As I was looking through my RSS feeds the other day, I stumbled upon this little article, though, from Cosmos. The notion of a “cleansing” of planetary life via a burst of gamma rays (or possibly conversion of all life on Earth into large, green monsters with a grudge against anyone named McGee) is not new. For a really good sci-fi read sort of on the subject, check out Greg Egan’s Diaspora, although it’s really more concerned with transhumanism and posthumanism than culling cosmic rays. He’s a great writer of hard science fiction, though, so I can’t recommend him enough.
I haven’t decided if I should forward this piece of info on to my friend. She seems to be doing much better at dealing with the break up, apart from occasionally running into the man while out and about. The last time being weeks ago at a showing of the movie Sweeney Todd which, you know, appropriate. I’m concerned that showing her this would reignite her desire for a fiery end to all life on the planet. I feel that if I should show it to her, I need to then take great pains to point out that even if this binary star does nova and even if the Earth is in the path of the energy release, we’re still talking thousands of years before the dangerous energy actually reaches us, so there’s no way it could be the culprit behind a doomsday of December 21st, 2012.
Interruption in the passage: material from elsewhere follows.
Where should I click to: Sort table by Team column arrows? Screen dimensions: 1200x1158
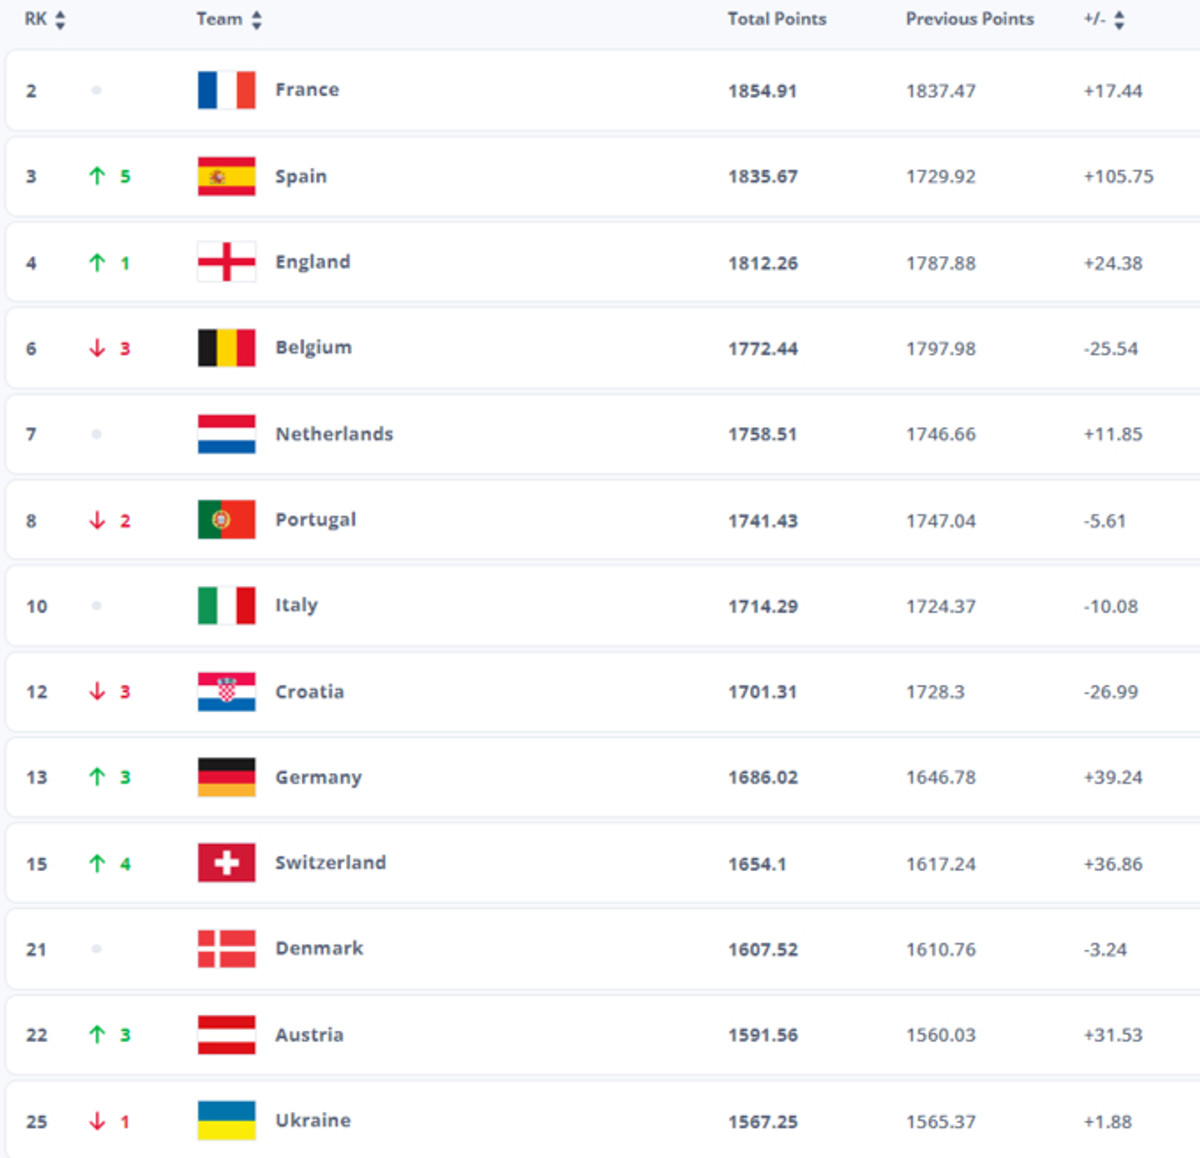[257, 20]
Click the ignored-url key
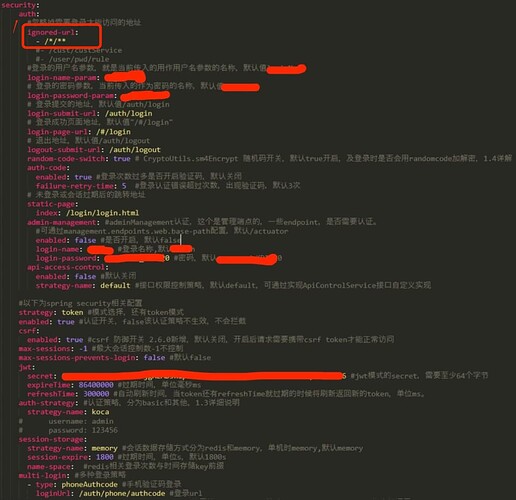 pos(52,32)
Although, I suppose the real question is: It’s 3 am, a binary star 8000 light years away has just gone nova, a wave of potentially deadly energy is hurtling directly at the Earth…maybe…which will possibly bring total destruction to all terrestrial life in thousands of years…WHO DO YOU WANT ANSWERING THE PHONE?!?!


1 Comment
First of all, QuakerJono, I liked the description of what you wished on the a$$hole guy. I don’t think I could have come up with anything that good. Something tells me that guy got his in the end and then some.
I remember watching the Nostradamus movie. Kind of surprised Orson Welles would fall for that. But at the time I was amused. It seemed pretty cool how all these “predictions” came “true.” Except I started to notice that with these things, it’s amazing how accurate they are with (the interpreted) predictions of the past, but sucked in the future. I haven’t seen that movie in a while, but I don’t recall that any of the predictions for the future came true. For instance, the earth was supposed to have been decimated by now. On the other hand, did they show a quatrain implying 9/11? Or that the U.S. would elect a superincompetent president in a controversial 2000 election and somehow we’d be stupid enough to re-elect him? Or any of the disasters that we had in the past 30 years since the movie?
The Mayan civilization seemed pretty cool. They used a base 20 number system (they counted with their toes also apparently). But I believe their predictions sucked just as bad as anyone else’s. But just in case, I think I’ll throw a kick-ass party on Dec. 20, 2012.
As to your question:
It’s 3 am, a binary star 8000 light years away has just gone nova, a wave of potentially deadly energy is hurtling directly at the Earth…maybe…which will possibly bring total destruction to all terrestrial life in thousands of years…WHO DO YOU WANT ANSWERING THE PHONE?!?!
Answer: Anyone but me. I’d rather sleep another 3 1/2 hours before my dog wakes me up.